We started our meal with the Salade de Provence (NIS 59). This was a large dish with green salad and artichoke hearts in the center and small dips around the outside. While not all strictly French, the dips were a nice change from the standard Israeli salatim. The dips included pesto, walnut cheese dip and a delicious sardine salad. We also had a small bowl of chestnut soup, which had a full-bodied, earthy taste, topped with cream and parsley.

To clear our palates, we were served trou-normand (NIS 49), an apple sorbet with calvados, an apple brandy from the Normandy region of France. The sorbet was light and sweet, and the calvados gave just the slightest kick, leaving us refreshed and ready to continue our meal.

Next we had the pièce de résistance – a large steaming bowl of bouillabaisse (NIS 109). Simone is the only place that I have ever seen in Israel that serves a kosher version of this French fish soup. While Claude admits that there are sacrifices that need to be made because you cannot use shellfish, he assures me that their bouillabaisse is a favorite at the French Embassy, where they cater events. The flavors of the fish were artfully blended to create a full but light broth.  Pieces of fish, both large and small, shimmered in the soup and gently broke apart at the touch of my spoon.

Not to be outdone, the next course we had was cod with citrus sauce (NIS 89).

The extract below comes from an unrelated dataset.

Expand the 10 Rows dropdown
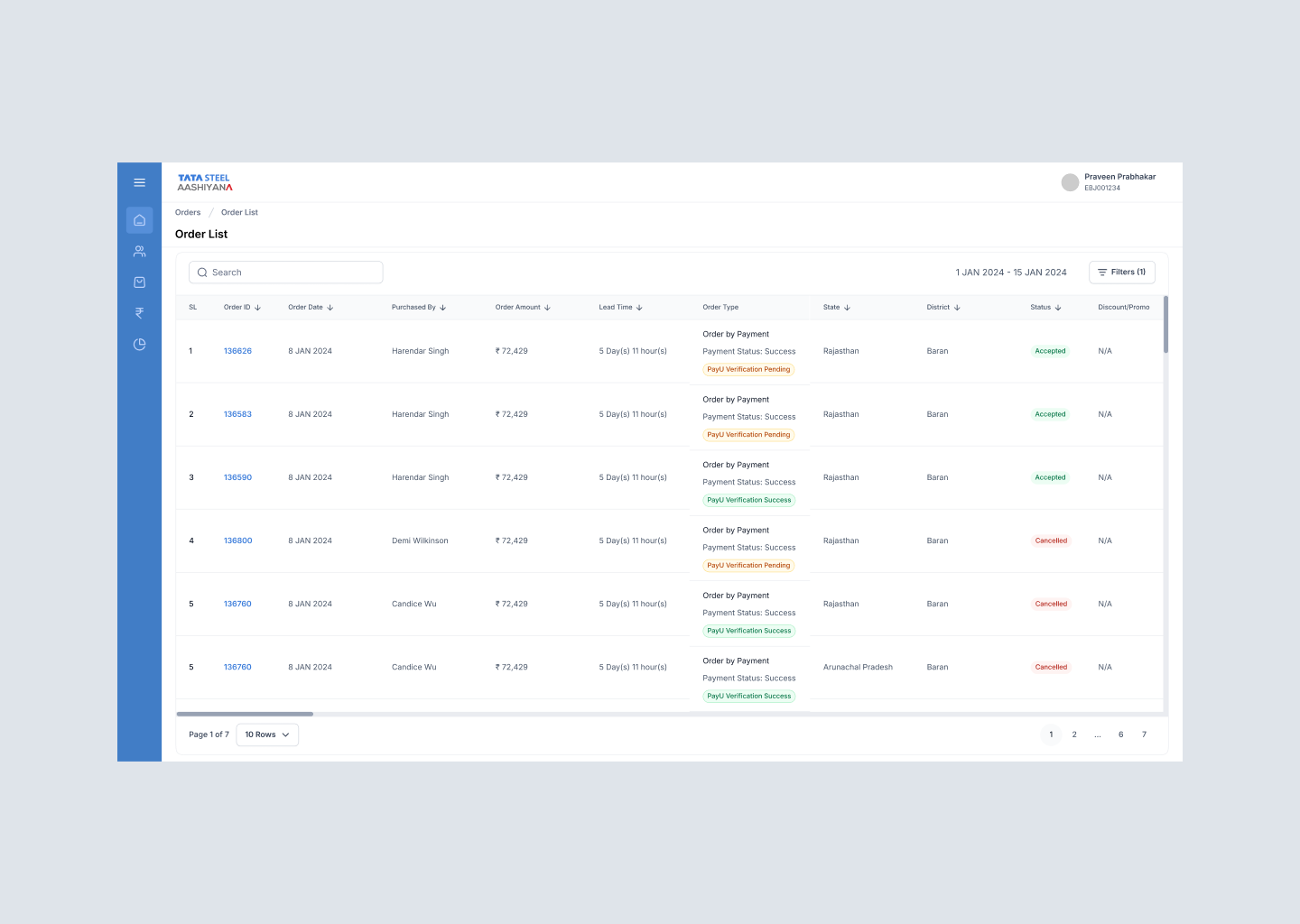 267,735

While the name may be underwhelming, the dish itself was a delight. The cod was moist and tender, but the real surprise was the citrus sauce. It was creamy and thick but not heavy, with a citrus flavor that was strong but not tart. I asked Simone if she would tell me more about it. Unfortunately, the recipe is top secret, and I couldn’t even squeeze a clue out of her.

My dining partner is a meat and potatoes kind of guy but remarked that this was the first time that he ever felt full from fish alone. I enjoyed the meal because although I was totally satiated, the food was light enough that I could taste everything without leaving the table feeling heavy or weighed down.

When dessert was brought out, I wanted to politely decline. It looked fabulous but I didn’t want anything to interfere with the myriad of flavors that I had just experienced. Thankfully, my dining partner was game, so we had a slice of lemon meringue pie (NIS 32) and a piece of chocolate espresso mousse cake (NIS 32). As it turns out, along with being a superb cook, Simone is also a formidable pastry chef.

Topping off the meal with a shot of espresso (NIS 8), my dining companion and I agreed that we would be back because one visit was just not enough.